SUPPLIED TEXT:
☆ ☆ ☆ ☆ ☆

A Retail Market Solves a Relief Dilemma

Action Against Hunger's innovative "seeds fair" proves successful in Uganda
By Henry Weil

Here's an agricultural dilemma: When farmers produce seeds for themselves and their community, they're dependent each year on successful harvests. And because they can't gamble with their families' incomes, they seldom investigate new crops, even if different crops might be more nutritive or financially rewarding.

But when farmers depend on commercial seed producers, they're at the mercy of market prices and of decisions made by outsiders regarding which vegetables farmers can plant.

Still, commercial seed producers can bring benefits to a community. They typically develop new, hardier strains of seeds, while farmers' varieties seldom vary. Moreover, farmers' storage facilities are rarely as effective at preserving healthy, insect- and contaminant-free seeds as those maintained by commercial producers.

Commercial seed producers, however, are profit-oriented and don't want competition from individual farmers. So their representatives sometimes discourage local farmers who want to sell seeds in their own communities.

☆ ☆ ☆ ☆ ☆

DATASET CONTENT:
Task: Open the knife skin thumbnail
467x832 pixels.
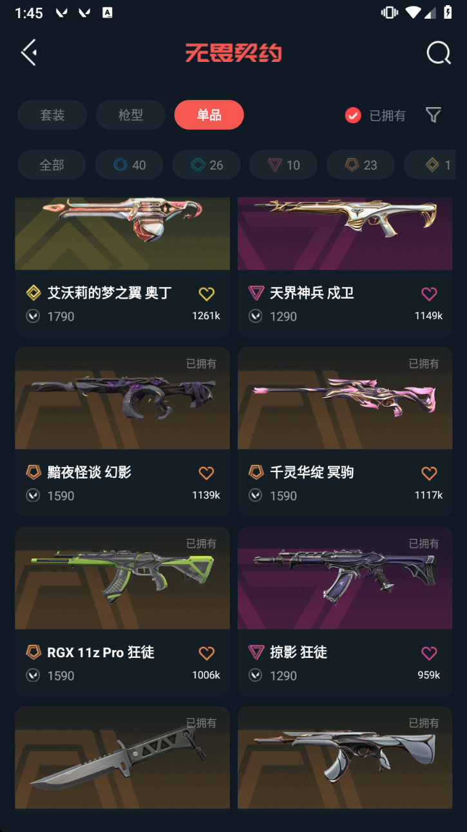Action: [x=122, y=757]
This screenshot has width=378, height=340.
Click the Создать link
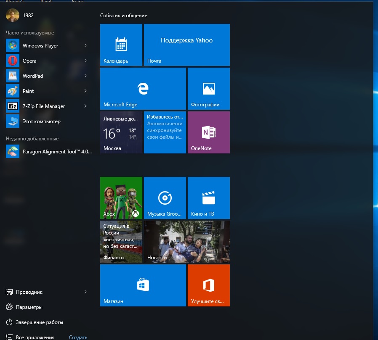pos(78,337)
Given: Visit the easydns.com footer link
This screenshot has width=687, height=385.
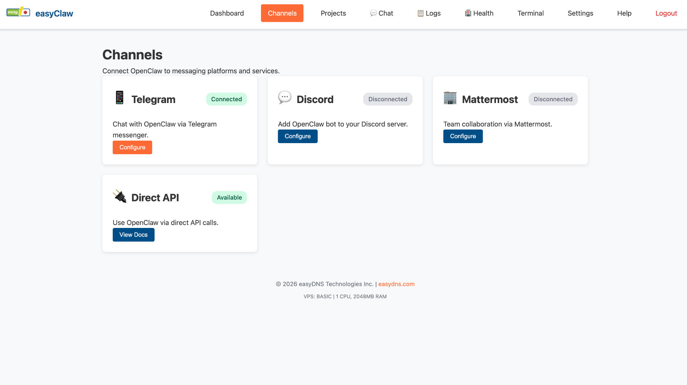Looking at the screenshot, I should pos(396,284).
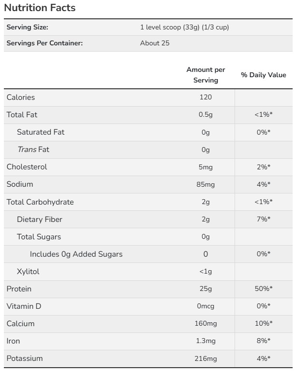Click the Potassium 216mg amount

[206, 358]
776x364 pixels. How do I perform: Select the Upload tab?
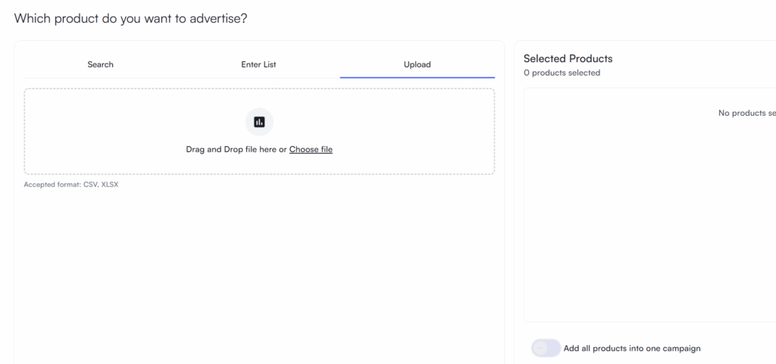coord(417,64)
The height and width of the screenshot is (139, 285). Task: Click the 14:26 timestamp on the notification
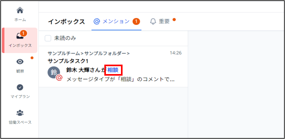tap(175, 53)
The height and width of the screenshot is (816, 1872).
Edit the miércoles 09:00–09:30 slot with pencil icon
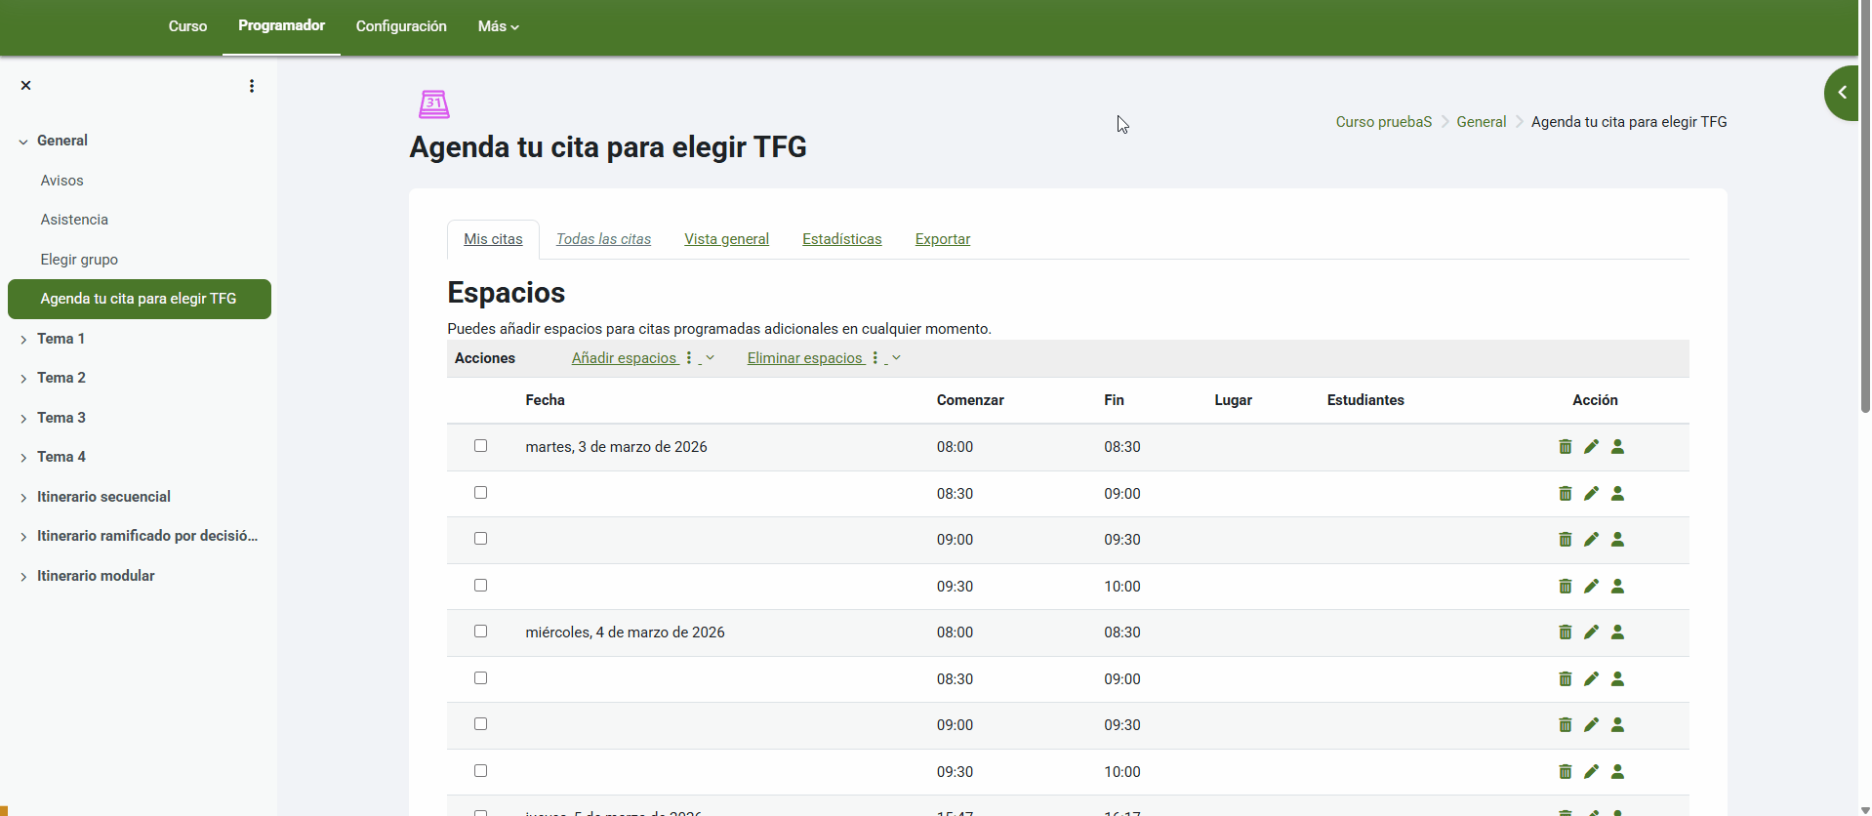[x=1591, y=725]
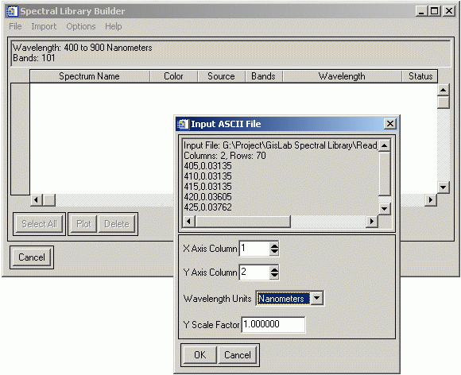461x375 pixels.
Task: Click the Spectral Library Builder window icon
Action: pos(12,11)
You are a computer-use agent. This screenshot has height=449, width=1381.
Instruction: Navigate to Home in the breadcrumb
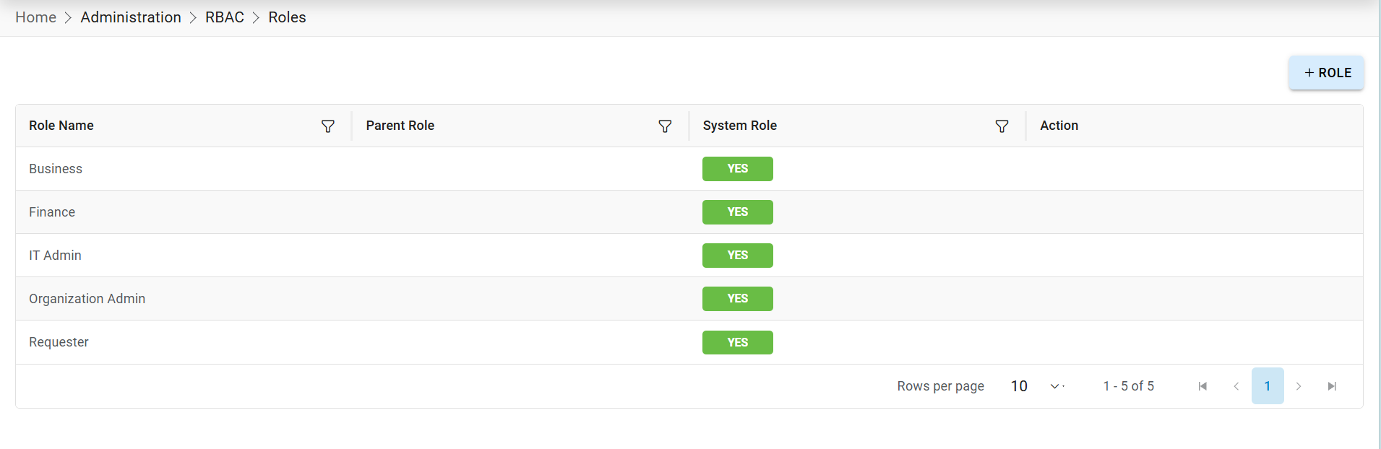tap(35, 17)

☆ ☆ ☆ ☆ ☆

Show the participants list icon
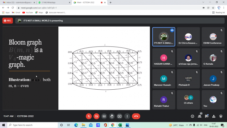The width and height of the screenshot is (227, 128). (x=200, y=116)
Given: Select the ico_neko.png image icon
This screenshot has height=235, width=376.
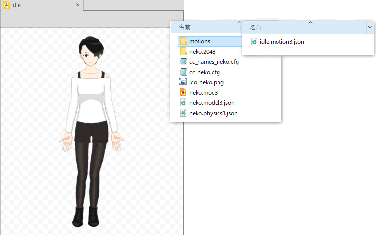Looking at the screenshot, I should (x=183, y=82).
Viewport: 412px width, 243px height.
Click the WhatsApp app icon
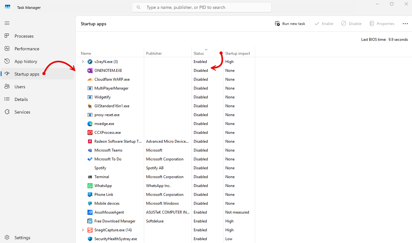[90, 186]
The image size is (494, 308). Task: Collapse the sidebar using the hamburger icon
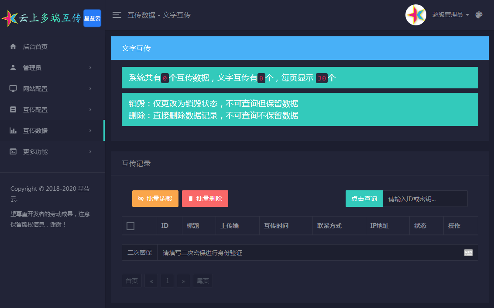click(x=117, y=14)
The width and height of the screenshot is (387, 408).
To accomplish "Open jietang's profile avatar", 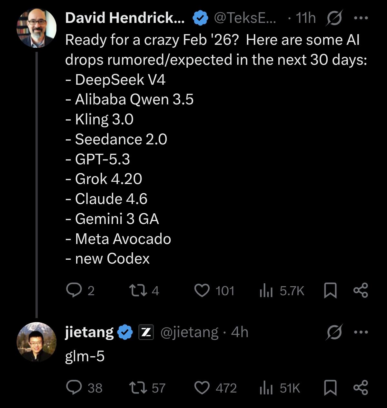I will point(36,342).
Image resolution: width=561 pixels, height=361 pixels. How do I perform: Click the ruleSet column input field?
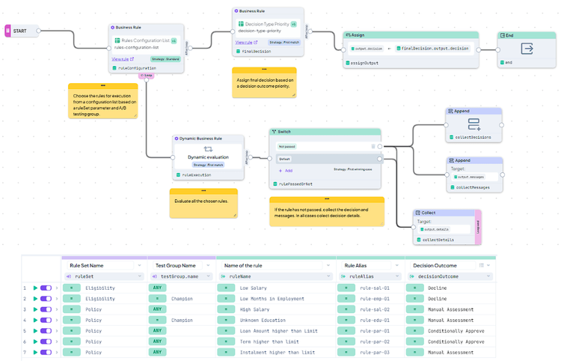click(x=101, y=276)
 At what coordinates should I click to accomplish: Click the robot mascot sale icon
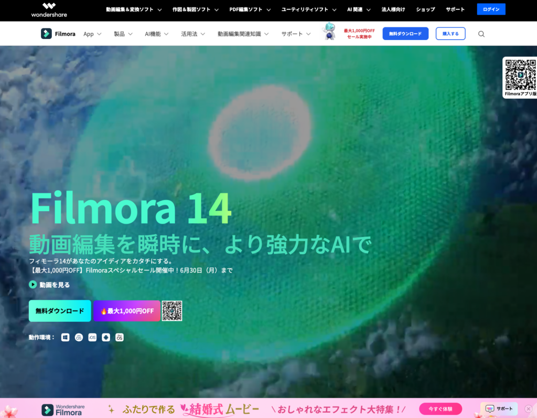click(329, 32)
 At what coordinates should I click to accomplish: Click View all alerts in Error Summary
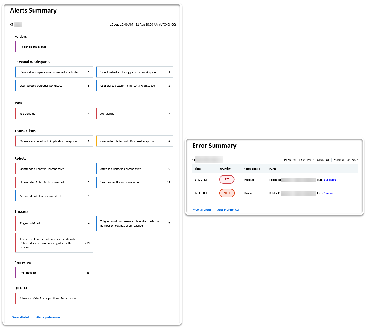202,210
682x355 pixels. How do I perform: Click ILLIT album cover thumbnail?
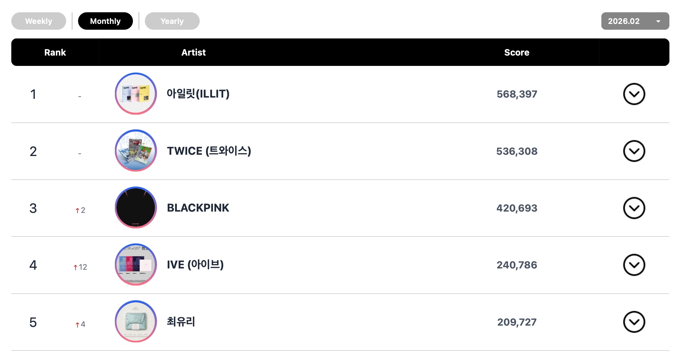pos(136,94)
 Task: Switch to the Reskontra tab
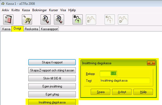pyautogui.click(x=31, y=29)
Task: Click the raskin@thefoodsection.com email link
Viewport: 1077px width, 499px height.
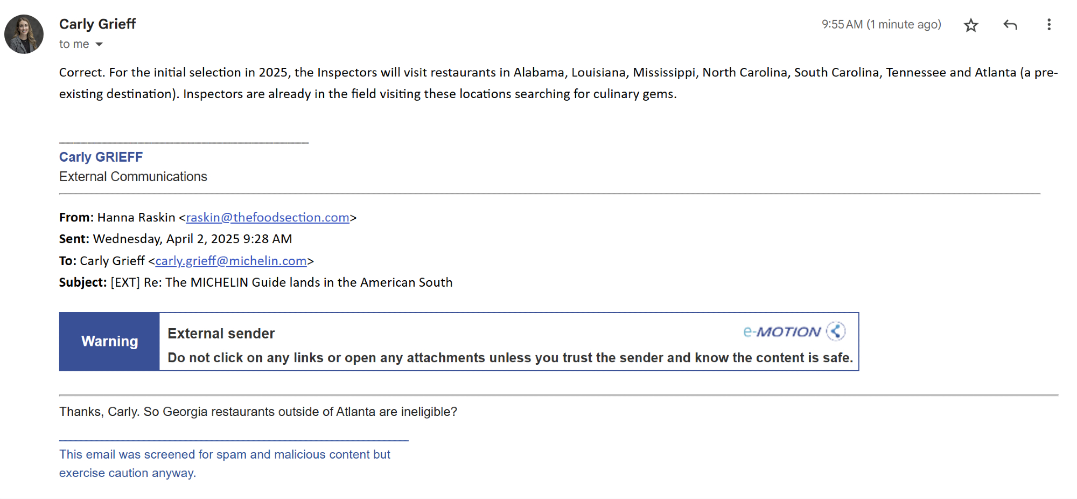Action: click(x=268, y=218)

☆ ☆ ☆ ☆ ☆

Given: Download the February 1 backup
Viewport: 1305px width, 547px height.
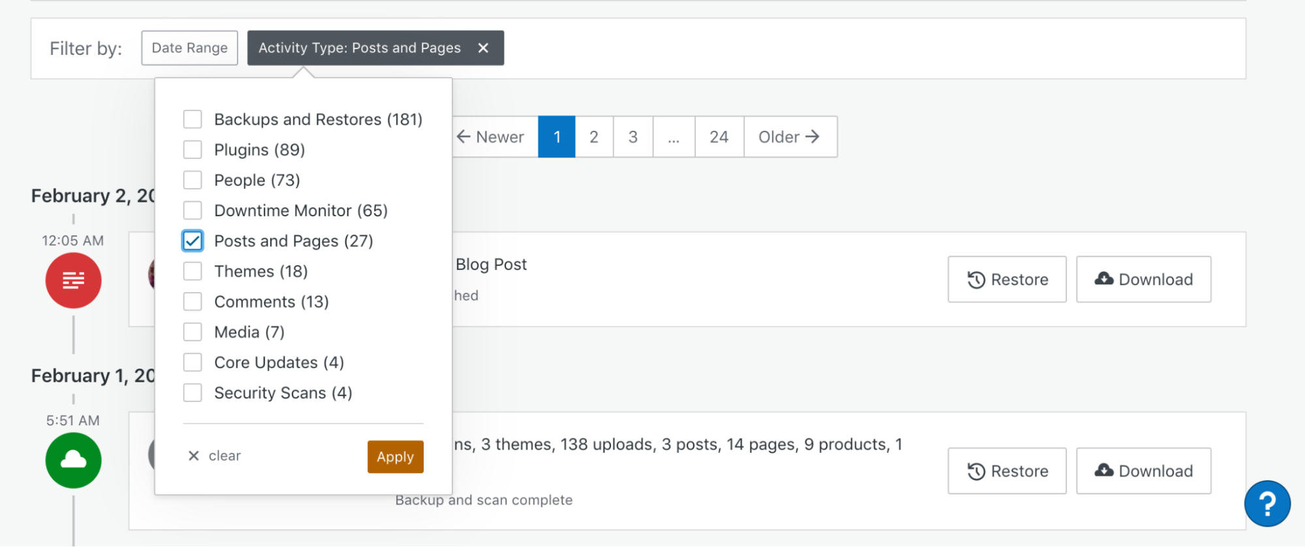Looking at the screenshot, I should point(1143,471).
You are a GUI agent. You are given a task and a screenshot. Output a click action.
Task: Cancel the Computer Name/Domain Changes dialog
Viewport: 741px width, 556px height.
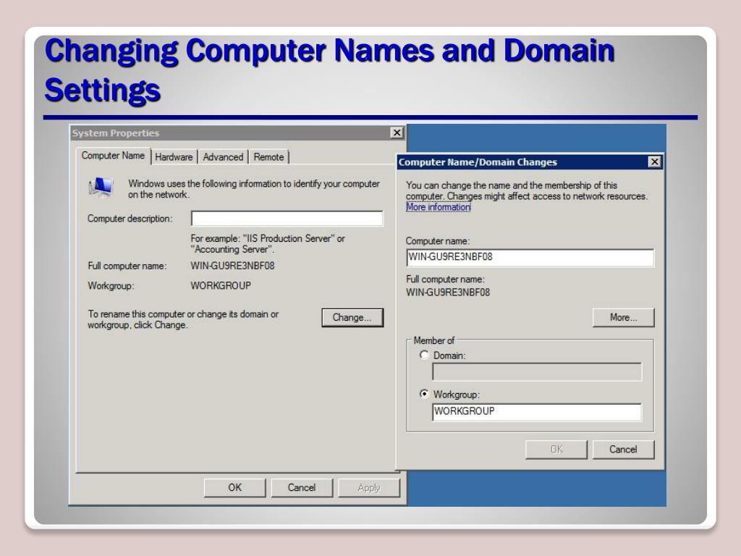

☆ ☆ ☆ ☆ ☆

WORK INSTRUCTION:
In the text on the Uganda seeds fair, why do farmers who produce their own seeds seldom try new crops? Answer in one to three sentences. None of the data is needed for what comes next.

RESULT:
These farmers depend each year on successful harvests, and they cannot gamble with their families' incomes. So they seldom investigate new crops, even when different crops might be more nutritious or more financially rewarding.